To the best of our knowledge, this is the first study to investigate the application of a deep learning model, CycleGAN, for the reduction of US transducer-induced metal artifact on CT scans which has been compared to state-of-the-art MAR algorithms. Even though Cycle-MAR generally well reduced the metal artifacts compared to other MAR algorithms, especially in the clinical CT scans, a reduction in image contrast was observed on the CTcor scans after Cycle-MAR application. A possible reason for this is the inherent limitation of the generator in the conversion and/or reassignment accuracy of pixel values while performing feature extraction and the image translation process. In addition, the direct optimization in pixel differences through the loss function may also result in reduced image contrast or blurry appearance on CT scans [31, 57]. Therefore, investigating a different generator, especially DenseNet (Densely Connected Network) [58, 59] instead of ResNet, and also examining appropriate loss functions may solve this issue.

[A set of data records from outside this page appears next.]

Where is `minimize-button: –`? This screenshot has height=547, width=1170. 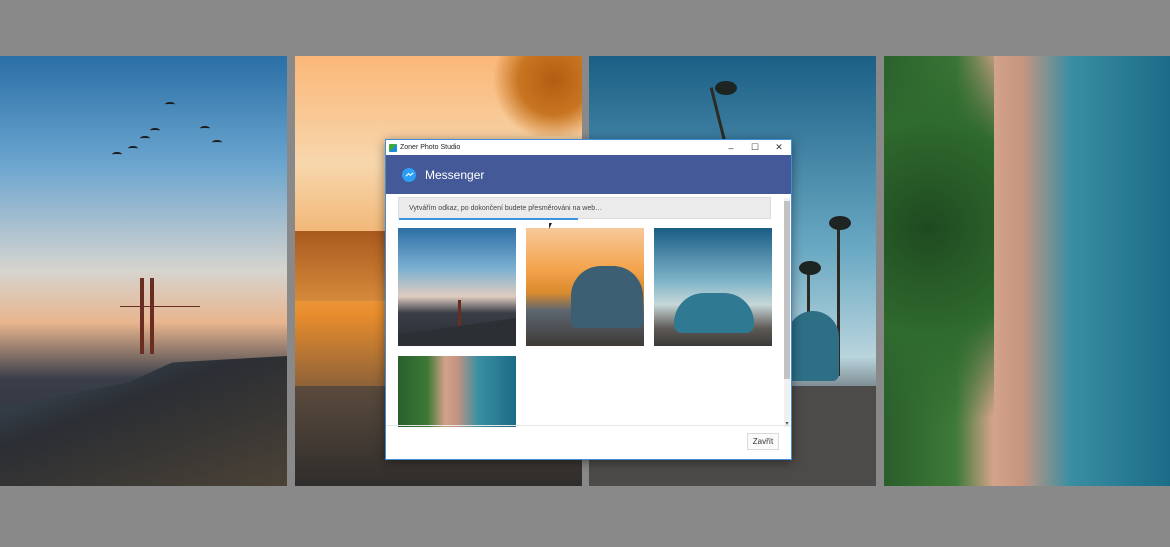
minimize-button: – is located at coordinates (731, 148).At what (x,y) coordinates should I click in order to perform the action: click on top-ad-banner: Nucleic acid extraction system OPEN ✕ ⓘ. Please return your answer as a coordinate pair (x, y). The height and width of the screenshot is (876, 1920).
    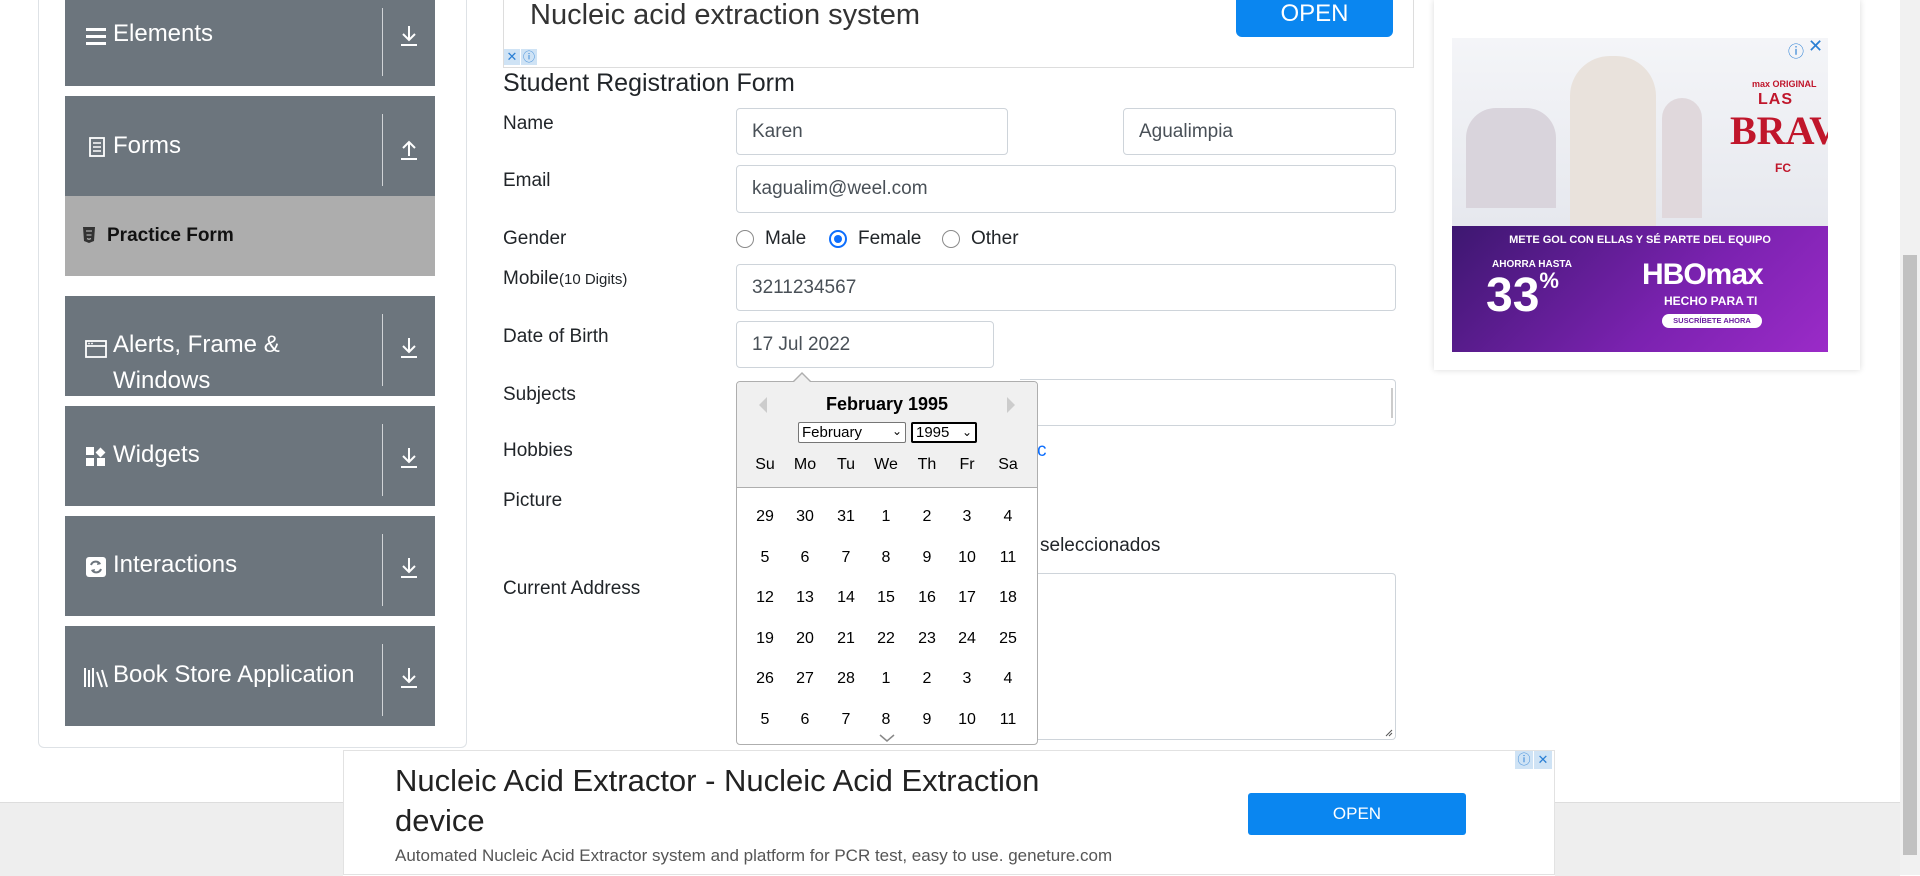
    Looking at the image, I should click on (958, 34).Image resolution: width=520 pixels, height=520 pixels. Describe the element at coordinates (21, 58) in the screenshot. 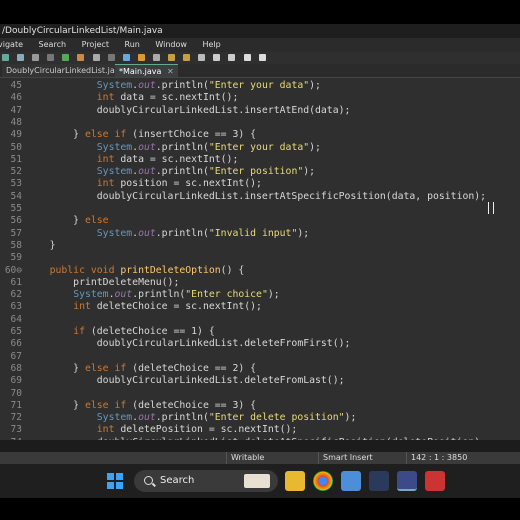

I see `save-icon` at that location.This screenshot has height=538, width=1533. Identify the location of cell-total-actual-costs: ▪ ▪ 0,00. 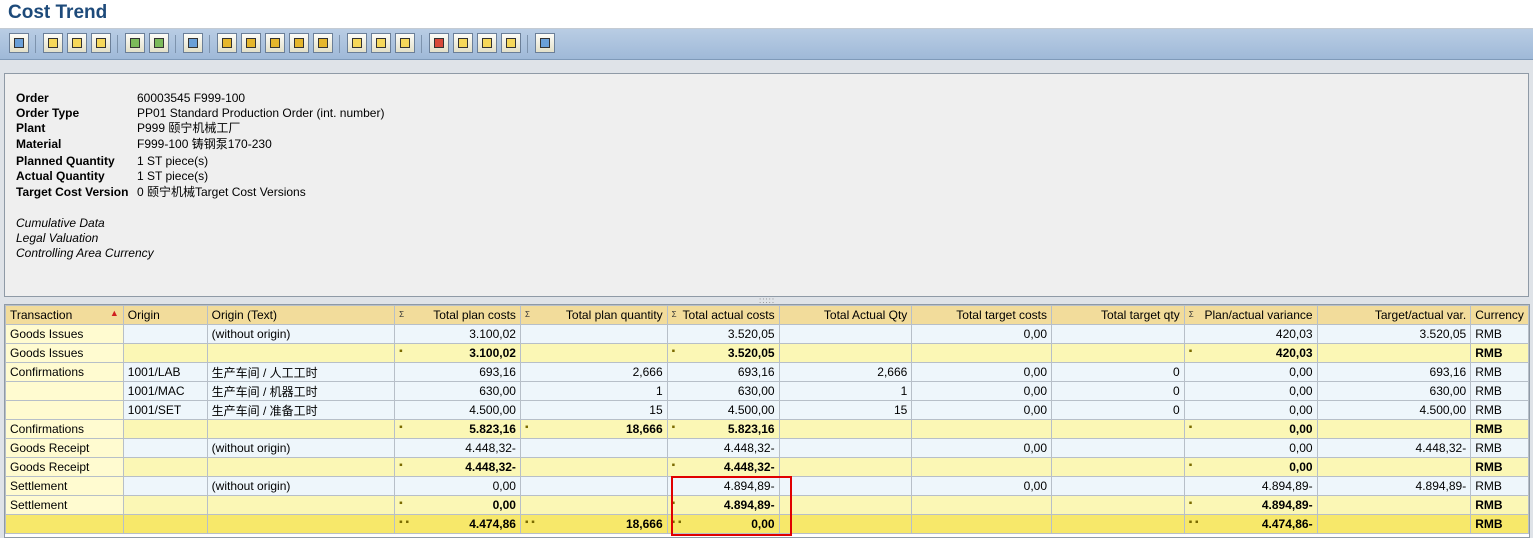
(723, 524).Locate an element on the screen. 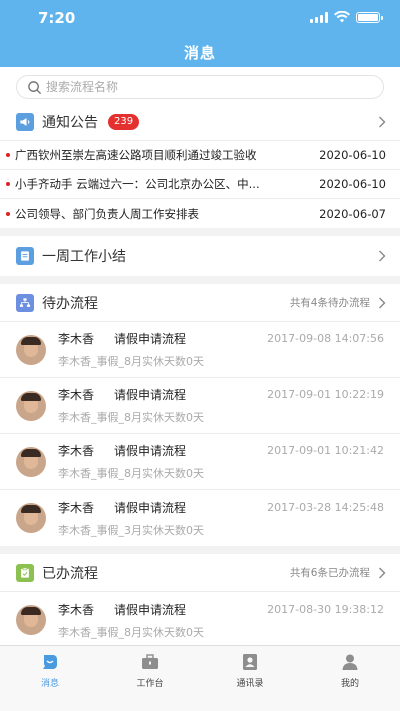  search-icon is located at coordinates (35, 87).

This work has a few limitations: the performance of Cycle-MAR was evaluated using clinical CT scans with the simulated US-transducer-induced metal artifacts. To draw final conclusions regarding the performance of the proposed MAR algorithm, further evaluation using clinical data with real artifacts is necessary. However, this can be a challenging task due to ethical justification of acquiring an additional CT scan [one with the probe in place (CTart) and another one without it (CTref)].

In addition to the evaluation of image quality improvement and HU value restoration, the dosimetric impact of the metal artifact reduction including the accuracy in contouring, and the calculation of dose distribution for the arrhythmogenic tissue (target) and OARs during the treatment planning is also crucial. Future work will therefore include an evaluation of the dosimetric impacts of the application of the Cycle-MAR network.

Conclusion

This work developed a MAR network based on a deep learning CycleGAN which can be used to reduce metal artifacts resulting from the presence of a US transducer during CT scan acquisition. The performance of the proposed algorithm was evaluated for the metal artifact reduction abilities on phantom and clinical CT scans in comparison with commonly used commercial and research-based MAR algorithms. The results of the study have shown that the proposed Cycle-MAR considerably reduces the metal artifacts, while preserving the bone density and soft tissue details. Future challenges and analysis include exploring appropriate loss functions for the improvement of adversarial training, and dosimetric evaluations using clinical CT scans.